By that time I was at the car. And she was there, standing, waiting beside it, waiting for me.

“Hello, Annabelle,” I said.

“I’m sorry about your father,” she said. I nodded, not saying a word. She began to fidget. “I called your house. They said you’d gone for a drive. I thought you might come here.” She stopped then, waiting for me to say something, anything at all, I suppose, so she could lead into whatever it was she had come to tell me. But I wasn’t talking. She got worse and worse as the quiet stretched on, fidgeting more, staring out past me to the woods beyond, where her third man was, biting her lips, hands clenched, pale. I waited.

Finally, she cracked, everything pouring out at once. “I’m in trouble. Ray, I’m in trouble. I’m going to have a baby. His baby. I need help. Money. Three hundred dollars. I’ve got to have it. You’ve got to give it to me. You’ve got to give me three hundred dollars.” I let her go on until she’d been all through it a couple of times. Then I stopped her.

“Your folks have money. Get it from them.”

“I can’t,” she said, as if it was an explanation.

“Get it from Janes.”

She shook her head. “His wife would find out.”
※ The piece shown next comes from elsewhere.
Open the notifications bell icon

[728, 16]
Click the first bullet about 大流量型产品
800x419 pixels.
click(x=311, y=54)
I had to laugh. “His wife knows. She knows all about it.”

“She’d divorce him.”

Which was funnier still. “Not a chance,” I said. “Not if he’d knocked up half a dozen girls.”
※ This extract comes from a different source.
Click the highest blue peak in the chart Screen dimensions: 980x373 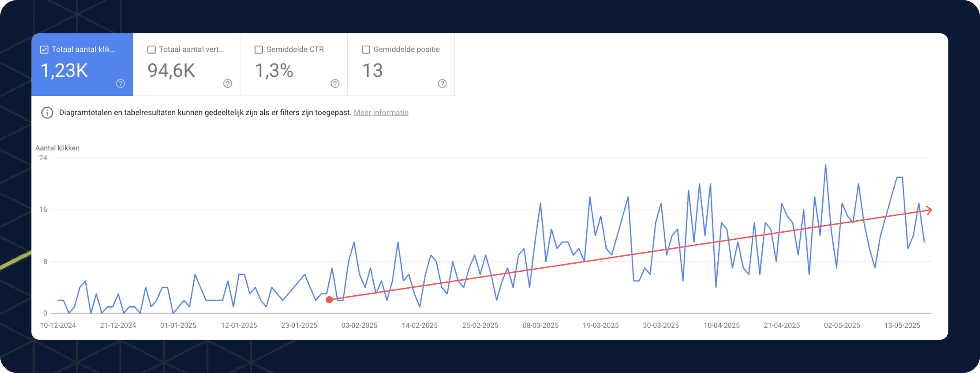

“I love him,” she whispered, shivering. “If that makes any difference.”

“Well now,” I said. “Why didn’t you say so? Sure. That makes all the difference. Love does. I mean, I loved you once. Of course, being as I’m shy, I never told you. But now I can. I loved you, Annabelle. What do you think of that?”
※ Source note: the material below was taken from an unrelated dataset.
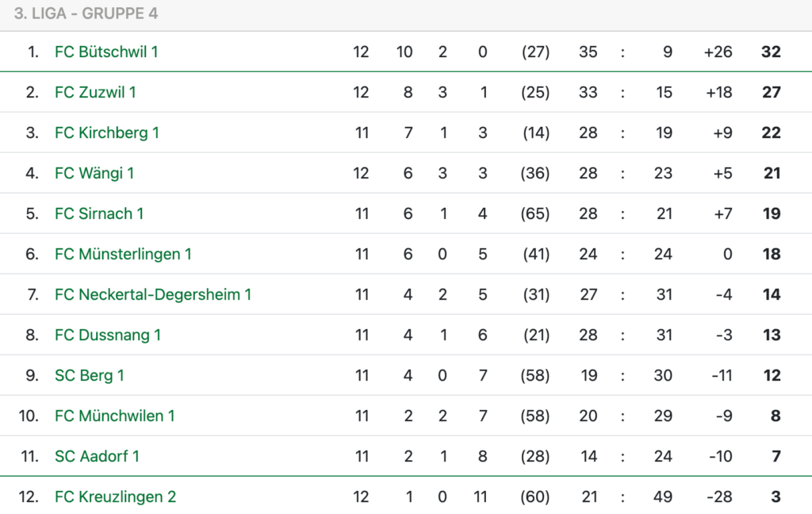This screenshot has width=812, height=514.
Task: Open the FC Wängi 1 team link
Action: 94,173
“I’m sorry,” she said. “About what happened.”

“No need, Annabelle. It probably did me a lot of good.”

She believed me. “I’m glad. That you feel that way.”

“So you need money. Well, it’s sure in a worthy cause. You might even start a fund. “Abortions for Annabelle.’ ” I think she was about to scream when I put my arm around her. “Hey now,” I said. “Hey now, Annabelle. Take it easy.” But feeling her body warm against me threw me for a little, and I didn’t know if I could go through with it. Finally, I started to move.

“Where are we going?” she asked.

“For a walk,” I told her. “Just for a stroll.”

We began moving silently among the graves, going up one row and down the next. We did that about ten minutes with never a word spoken. Then I found it.

“Zachary Crowe,” it said. “1934-1954. R.I.P.”